The ongoing bushfires in Australia have focused media attention on wildfires more generally and their link to biodiversity and habitat loss, as well as global heating.
We take a look at the some of the different types of wildfires, assess their impact and what is causing them, and why accurate, real-time data is so important for wise action to curb them.
Different types of wildfires
Did you know that wildfires occur naturally or can be started deliberately or by accident by humans? In some parts of the world, such as Indonesia and Brazil, forest fires have been started deliberately to make way for oil palm and soy bean plantations, or pasture for cattle—all in the name of alleviating poverty, creating economic wealth, and jobs or, mistakenly, food security.
Forest fires on peatlands are particularly worrisome in terms of global heating—they release far more CO2 into the atmosphere than other forest fires and are extremely difficult to detect and extinguish. Some of the largest peatlands are in Malaysia and Indonesia. The occurrence of fires is low under undisturbed conditions, but rapid land use changes—deforestation and peatland conversion or drainage—are leading to increased frequency of wildfires and peatland fires. This is especially the case on the island of Borneo (73 per cent of which is part of Indonesia).
On many days during the 2015 fires in Indonesia, the daily emission rates from the fires exceeded that of fossil fuel emissions in the United States. They caused an international outcry to which the UN Environment Programme (UNEP) and partners responded by establishing the Global Peatlands Initiative.
“The peatland fires in Indonesia in 2015 affected the health of millions of people and became a world environmental disaster. Since then, Indonesia has made tremendous efforts to protect and sustainably manage their peatlands, including most recently, leading the way towards the United Nations Environmental Assembly resolution on the Conservation and Sustainable Management of Peatlands,” says UNEP peatlands expert Dianna Kopansky.
Crop fires are usually started deliberately. They exacerbate air pollution and have damaging health consequences.
In Africa, wildfires on savannah grasslands are generally a natural phenomenon, and can be beneficial for ecosystems. Elsewhere when vegetation catches fire, the danger is that it may spread to forests or human settlements.

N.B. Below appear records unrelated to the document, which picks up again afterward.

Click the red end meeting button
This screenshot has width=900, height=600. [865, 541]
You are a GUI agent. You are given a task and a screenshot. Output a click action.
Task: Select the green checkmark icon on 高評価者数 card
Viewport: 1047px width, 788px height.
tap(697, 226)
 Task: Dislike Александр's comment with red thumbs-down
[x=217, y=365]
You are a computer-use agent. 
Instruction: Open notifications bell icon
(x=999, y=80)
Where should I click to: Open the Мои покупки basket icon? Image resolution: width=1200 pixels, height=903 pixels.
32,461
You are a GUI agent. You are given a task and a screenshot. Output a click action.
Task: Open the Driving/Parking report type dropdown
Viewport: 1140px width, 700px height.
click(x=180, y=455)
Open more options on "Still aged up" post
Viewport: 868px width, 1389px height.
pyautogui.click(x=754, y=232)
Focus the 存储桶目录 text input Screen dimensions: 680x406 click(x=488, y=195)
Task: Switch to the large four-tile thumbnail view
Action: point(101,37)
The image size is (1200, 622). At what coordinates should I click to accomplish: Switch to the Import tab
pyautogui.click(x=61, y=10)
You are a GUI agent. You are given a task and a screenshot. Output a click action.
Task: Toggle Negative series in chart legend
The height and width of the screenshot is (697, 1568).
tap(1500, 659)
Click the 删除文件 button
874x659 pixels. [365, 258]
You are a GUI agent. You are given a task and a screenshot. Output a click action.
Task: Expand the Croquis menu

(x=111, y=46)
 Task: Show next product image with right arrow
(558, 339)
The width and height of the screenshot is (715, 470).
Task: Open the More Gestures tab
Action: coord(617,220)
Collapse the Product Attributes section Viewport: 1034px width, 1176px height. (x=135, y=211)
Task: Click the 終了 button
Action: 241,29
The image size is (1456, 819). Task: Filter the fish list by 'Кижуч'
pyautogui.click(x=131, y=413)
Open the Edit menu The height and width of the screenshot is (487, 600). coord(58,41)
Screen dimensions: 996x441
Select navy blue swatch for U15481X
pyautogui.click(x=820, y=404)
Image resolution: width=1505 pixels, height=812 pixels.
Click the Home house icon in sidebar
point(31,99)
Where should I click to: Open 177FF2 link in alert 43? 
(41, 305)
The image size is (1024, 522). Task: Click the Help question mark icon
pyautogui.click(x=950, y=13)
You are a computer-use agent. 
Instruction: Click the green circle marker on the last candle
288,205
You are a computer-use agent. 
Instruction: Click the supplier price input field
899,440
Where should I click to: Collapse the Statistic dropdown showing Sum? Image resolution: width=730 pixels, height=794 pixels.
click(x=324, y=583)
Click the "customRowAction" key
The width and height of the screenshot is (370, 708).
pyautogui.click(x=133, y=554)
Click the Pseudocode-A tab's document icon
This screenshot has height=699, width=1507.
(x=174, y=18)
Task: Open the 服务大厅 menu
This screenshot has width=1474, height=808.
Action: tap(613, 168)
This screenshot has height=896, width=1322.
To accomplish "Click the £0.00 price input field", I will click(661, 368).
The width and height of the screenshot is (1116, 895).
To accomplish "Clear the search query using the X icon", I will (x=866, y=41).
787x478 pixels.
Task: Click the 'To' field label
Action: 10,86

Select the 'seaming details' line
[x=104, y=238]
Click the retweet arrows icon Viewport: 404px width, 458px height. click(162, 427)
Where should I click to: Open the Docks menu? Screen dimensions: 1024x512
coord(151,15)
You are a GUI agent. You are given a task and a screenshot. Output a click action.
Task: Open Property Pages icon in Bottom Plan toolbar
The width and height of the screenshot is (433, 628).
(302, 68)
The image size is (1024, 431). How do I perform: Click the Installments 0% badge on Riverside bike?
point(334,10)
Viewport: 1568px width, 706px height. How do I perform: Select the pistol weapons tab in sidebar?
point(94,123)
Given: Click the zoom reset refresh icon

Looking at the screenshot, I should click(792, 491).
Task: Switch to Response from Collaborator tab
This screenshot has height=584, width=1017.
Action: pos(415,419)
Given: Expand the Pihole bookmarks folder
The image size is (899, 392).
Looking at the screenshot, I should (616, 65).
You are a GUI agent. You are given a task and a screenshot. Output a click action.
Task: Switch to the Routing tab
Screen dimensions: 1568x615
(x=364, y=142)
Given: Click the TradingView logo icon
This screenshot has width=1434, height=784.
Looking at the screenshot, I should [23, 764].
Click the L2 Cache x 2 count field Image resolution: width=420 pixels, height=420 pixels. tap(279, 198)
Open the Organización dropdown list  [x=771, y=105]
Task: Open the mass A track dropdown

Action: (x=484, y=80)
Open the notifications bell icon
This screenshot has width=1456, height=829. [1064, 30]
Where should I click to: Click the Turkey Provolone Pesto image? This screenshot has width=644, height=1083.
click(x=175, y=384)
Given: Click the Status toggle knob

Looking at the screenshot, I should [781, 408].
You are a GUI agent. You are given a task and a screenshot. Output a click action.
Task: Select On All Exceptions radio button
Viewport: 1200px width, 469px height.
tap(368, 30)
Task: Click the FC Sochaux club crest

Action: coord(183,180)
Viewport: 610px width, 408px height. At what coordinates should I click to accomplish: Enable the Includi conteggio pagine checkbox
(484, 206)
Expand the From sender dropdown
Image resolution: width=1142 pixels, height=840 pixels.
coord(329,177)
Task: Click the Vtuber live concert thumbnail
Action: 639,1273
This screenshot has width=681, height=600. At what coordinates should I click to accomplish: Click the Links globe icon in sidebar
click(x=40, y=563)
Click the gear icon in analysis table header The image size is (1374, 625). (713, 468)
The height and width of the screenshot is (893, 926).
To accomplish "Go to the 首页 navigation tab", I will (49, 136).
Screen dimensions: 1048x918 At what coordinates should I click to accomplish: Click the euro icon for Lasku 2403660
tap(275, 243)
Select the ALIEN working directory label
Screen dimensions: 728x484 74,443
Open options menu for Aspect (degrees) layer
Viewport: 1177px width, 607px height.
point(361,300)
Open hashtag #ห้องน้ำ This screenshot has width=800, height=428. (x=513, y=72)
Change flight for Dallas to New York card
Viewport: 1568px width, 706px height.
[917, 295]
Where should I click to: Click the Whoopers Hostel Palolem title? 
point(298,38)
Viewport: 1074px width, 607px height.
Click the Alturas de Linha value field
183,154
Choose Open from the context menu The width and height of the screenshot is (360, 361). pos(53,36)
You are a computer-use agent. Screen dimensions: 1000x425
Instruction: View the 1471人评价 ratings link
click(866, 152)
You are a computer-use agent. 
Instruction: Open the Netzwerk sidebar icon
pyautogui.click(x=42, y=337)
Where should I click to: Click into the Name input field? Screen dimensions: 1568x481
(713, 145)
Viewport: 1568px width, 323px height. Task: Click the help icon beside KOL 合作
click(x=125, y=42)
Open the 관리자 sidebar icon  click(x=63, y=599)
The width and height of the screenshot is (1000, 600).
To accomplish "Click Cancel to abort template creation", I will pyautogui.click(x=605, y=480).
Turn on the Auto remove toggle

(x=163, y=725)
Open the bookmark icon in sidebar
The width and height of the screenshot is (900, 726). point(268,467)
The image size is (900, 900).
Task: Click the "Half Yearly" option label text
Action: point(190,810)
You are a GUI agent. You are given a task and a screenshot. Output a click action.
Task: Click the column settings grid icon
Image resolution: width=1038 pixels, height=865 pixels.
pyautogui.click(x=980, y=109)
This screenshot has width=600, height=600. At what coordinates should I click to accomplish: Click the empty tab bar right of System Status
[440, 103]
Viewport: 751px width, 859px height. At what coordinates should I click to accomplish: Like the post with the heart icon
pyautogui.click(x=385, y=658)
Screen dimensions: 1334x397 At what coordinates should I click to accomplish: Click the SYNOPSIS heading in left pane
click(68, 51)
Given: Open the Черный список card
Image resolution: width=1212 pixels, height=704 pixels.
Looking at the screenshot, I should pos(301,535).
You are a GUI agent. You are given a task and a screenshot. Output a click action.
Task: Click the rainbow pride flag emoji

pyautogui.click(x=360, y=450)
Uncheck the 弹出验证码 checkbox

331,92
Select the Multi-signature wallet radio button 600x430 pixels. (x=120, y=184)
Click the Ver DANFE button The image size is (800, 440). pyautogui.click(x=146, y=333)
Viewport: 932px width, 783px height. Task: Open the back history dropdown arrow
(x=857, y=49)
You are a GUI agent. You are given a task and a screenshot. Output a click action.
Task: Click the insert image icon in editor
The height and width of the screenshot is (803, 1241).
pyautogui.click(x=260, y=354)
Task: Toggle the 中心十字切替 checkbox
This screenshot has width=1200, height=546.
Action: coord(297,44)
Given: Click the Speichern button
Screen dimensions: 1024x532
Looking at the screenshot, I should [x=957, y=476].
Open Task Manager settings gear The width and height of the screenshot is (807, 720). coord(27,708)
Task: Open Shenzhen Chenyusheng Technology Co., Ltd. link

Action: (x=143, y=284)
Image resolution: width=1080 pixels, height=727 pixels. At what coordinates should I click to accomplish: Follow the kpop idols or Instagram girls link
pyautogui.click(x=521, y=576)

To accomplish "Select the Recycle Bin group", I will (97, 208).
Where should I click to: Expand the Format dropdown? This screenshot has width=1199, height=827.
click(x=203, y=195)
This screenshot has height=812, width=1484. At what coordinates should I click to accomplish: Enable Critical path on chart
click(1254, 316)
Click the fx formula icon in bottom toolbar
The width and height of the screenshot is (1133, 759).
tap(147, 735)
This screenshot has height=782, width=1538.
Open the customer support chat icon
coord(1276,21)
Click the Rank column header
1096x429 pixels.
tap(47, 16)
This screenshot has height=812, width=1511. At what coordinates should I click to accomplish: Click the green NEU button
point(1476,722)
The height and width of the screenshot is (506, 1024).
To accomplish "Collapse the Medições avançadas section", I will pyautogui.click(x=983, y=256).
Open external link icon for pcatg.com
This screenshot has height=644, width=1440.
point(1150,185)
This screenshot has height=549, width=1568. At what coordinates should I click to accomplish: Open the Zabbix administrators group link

In Africa, fires are also used as a land-clearing tool to expand agricultural areas. Burning improves the palatability of young pasture for grazing animals. For farmers, fires eliminate parasites from crops, and are a cheap alternative to insecticides and herbicides. However, along with the release of large quantities of (CO2) into the atmosphere, grass and shrub fires have considerable impacts on soils and vegetation. The loss of vegetation cover facilitates water runoff and wind erosion and reduces water infiltration.
Other human-induced fires can take hold in industrial areas and/or are linked to chemical plants or oil and gas facilities. These fires usually release large amounts of nitrous oxide into the atmosphere, a gas 300 times more potent that CO2 in terms of global heating. Emissions from these fires can also contain high levels of toxic substances.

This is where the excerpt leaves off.